Research:
Early Universe
Observations of the cosmic microwave background have shown that the hot Big Bang was not the beginning of time, but only the end of an earlier high-energy phase. What happened before is one of the big open questions in cosmology.
Hot Big Bang
The early universe was hot and dense. Matter was in the form of free electrons and atomic nuclei with light bouncing between them. After about 380 000 years of cosmic expansion, the temperature had dropped enough for the first stable atoms to exist. At that moment, photons started to propagate freely through the Universe. Today, billions of years later, we observe this afterglow of the Big Bang as a faint microwave radiation. This relic radiation isn’t completely uniform but varies in its intensity across the sky, reflecting tiny variations in the density of the primordial matter. Over time, and under the influence of gravity, these density fluctuations grew and the large-scale structure of the Universe was created.
But, what created the fluctuations in the cosmic microwave background?

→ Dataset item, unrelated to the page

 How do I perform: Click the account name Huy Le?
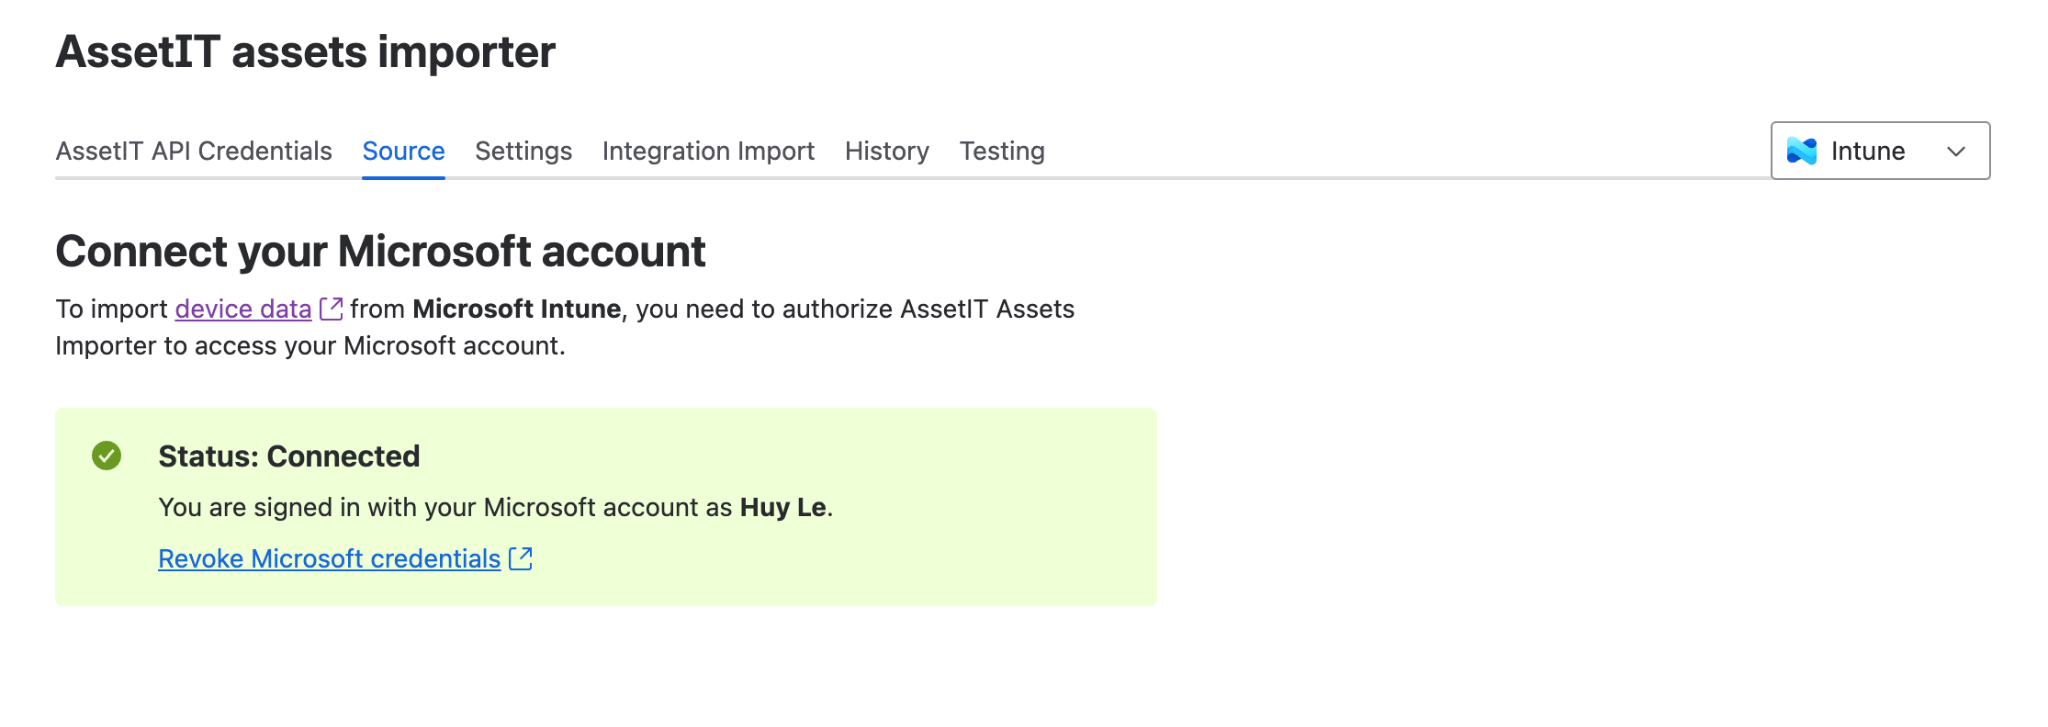pos(783,507)
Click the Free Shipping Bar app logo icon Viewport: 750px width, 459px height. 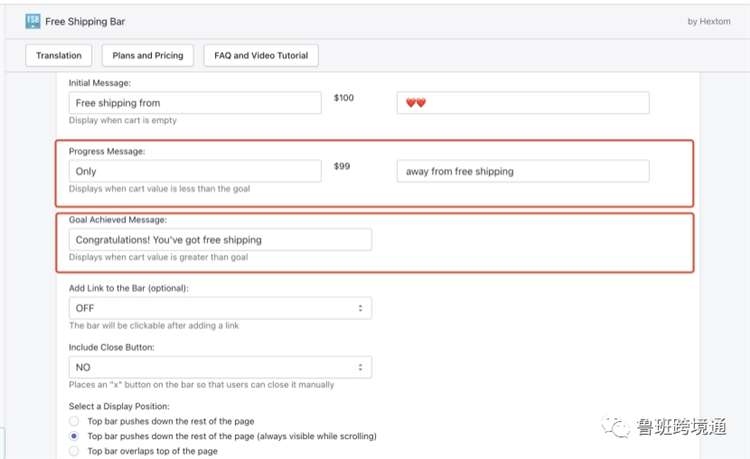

What was the fundamental origin of the large-scale structure of the Universe? A remarkable fact about our Universe is that the structures we see around us are not distributed randomly, but rather display interesting spatial correlations. A central challenge of modern cosmology is to construct a consistent history of the Universe that explains these correlations. Observations suggest that the primordial correlations were created before the hot Big Bang, at energies far exceeding those probed by particle colliders. Members of LeCosPA are playing a leading role in the quest to understand the Universe under these extreme conditions.
Cosmic Inflation
Prof. Baumann and his group have made important contributions to the theory of cosmic inflation, a conjectured phase of accelerated expansion before the hot Big Bang. During the inflationary period, small quantum fluctuations were stretched to cosmological distances, rippling the fabric of spacetime in an apparently random, but correlated fashion. These correlations retain a memory of their genesis, providing us a rare glimpse of the Universe in its infancy. While inflation is a successful phenomenological model, it is not yet a complete theory. In particular, the physical origin of the inflationary expansion is still a mystery. LeCosPA's theory group continues to play an important role in the theory of the initial conditions of the hot Big Bang.
Cosmological Collider
Inflation is likely to have been the highest energy observable phenomenon in Nature. This provides the opportunity to use the Universe as a gigantic cosmological collider operating at energies far exceeding those of ordinary colliders. New particles, with extremely large masses, can be spontaneously created by the rapid expansion of the spacetime and, through their decays, produce distinct correlations in the density after inflation. These correlations are tracers of the inflationary expansion history and therefore contain vital information about the physics of inflation. Prof. Baumann and collaborators have developed a bootstrap method to predict the signals of the cosmological collider.
Relics of the Big Bang
One of the most remarkable results of the Planck satellite is the detection of free-streaming cosmic neutrinos, with an energy density that is consistent with the predicted freeze-out abundance created one second after the Big Bang. Future CMB experiments have the sensitivity to detect new light relics that are more weakly coupled than neutrinos, and therefore probe even earlier times. New particles that decoupled before the QCD phase transition produce a one-percent contribution to the radiation density of the early universe. These relics from the hot Big Bang are an important target of the next generation of CMB experiments at both the South Pole and in the Chilean Atacama Desert.
Gravitational Waves
Beside fluctuations in the density of matter, inflation also predicts ripples in spacetime itself. The strength of these gravitational waves depends on the energy scale of inflation. If they exist, these gravitational waves affect the scattering of photons during the formation of the first atoms, creating a characteristic swirl pattern in the polarization of the CMB. The search for this so-called B-mode signal is one of the most active areas of observational cosmology. LeCosPA is a member of the AliCPT Collaboration, which is building a telescope in the Ali region of western Tibet.